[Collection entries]

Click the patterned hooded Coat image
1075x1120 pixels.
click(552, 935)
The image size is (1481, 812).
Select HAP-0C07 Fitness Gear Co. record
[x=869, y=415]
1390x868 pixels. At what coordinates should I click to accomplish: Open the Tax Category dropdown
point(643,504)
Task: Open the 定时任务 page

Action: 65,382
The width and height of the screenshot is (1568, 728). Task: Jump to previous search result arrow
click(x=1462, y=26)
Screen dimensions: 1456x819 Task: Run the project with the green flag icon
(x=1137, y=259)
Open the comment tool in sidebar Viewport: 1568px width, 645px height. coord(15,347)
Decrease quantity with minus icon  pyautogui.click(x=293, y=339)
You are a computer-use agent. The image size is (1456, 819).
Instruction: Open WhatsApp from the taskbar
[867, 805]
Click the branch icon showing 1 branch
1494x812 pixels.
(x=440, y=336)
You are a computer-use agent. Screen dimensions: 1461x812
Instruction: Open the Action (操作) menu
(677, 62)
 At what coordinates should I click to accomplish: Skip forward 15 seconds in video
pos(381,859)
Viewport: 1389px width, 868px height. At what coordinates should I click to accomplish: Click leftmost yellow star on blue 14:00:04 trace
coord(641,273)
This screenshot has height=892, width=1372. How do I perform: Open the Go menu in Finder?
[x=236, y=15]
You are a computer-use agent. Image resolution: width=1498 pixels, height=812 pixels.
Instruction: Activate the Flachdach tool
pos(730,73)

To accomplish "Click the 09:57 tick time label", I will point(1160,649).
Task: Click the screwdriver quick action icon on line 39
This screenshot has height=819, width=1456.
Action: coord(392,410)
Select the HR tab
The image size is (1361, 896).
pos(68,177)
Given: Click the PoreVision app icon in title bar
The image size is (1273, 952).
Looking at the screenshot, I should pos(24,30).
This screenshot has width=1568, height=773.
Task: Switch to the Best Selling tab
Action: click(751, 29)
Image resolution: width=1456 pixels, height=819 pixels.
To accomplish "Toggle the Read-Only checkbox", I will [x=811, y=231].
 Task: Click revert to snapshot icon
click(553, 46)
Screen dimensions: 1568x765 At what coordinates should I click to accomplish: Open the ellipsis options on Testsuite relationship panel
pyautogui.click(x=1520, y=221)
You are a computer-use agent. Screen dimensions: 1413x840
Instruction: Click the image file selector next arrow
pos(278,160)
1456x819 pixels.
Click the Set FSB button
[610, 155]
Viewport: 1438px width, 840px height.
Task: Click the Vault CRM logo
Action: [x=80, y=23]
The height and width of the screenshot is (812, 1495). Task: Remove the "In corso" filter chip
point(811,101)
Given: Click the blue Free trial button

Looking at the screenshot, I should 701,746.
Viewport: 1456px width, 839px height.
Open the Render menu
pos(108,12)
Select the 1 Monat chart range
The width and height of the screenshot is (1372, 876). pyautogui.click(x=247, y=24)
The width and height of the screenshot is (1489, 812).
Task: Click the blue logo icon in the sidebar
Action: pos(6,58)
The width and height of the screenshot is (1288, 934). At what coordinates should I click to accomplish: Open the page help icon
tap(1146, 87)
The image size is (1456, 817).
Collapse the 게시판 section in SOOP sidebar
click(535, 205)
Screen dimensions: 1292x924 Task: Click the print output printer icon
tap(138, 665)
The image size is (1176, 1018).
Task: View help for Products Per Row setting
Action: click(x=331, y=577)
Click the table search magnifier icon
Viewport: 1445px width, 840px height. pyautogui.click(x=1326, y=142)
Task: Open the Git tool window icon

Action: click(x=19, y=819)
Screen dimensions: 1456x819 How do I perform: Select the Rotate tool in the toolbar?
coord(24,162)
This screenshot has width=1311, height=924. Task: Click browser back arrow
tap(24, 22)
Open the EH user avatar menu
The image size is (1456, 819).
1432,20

Directions:
Copy range, inclusive: the line holding "This screenshot has height=892, width=1372." to the line holding "Task: Click the screwdriver". Reproduce exactly those lines of the records above and no others.

Response area:
This screenshot has height=892, width=1372. How do I perform: Open the Go menu in Finder?
[x=236, y=15]
You are a computer-use agent. Image resolution: width=1498 pixels, height=812 pixels.
Instruction: Activate the Flachdach tool
pos(730,73)

To accomplish "Click the 09:57 tick time label", I will point(1160,649).
Task: Click the screwdriver quick action icon on line 39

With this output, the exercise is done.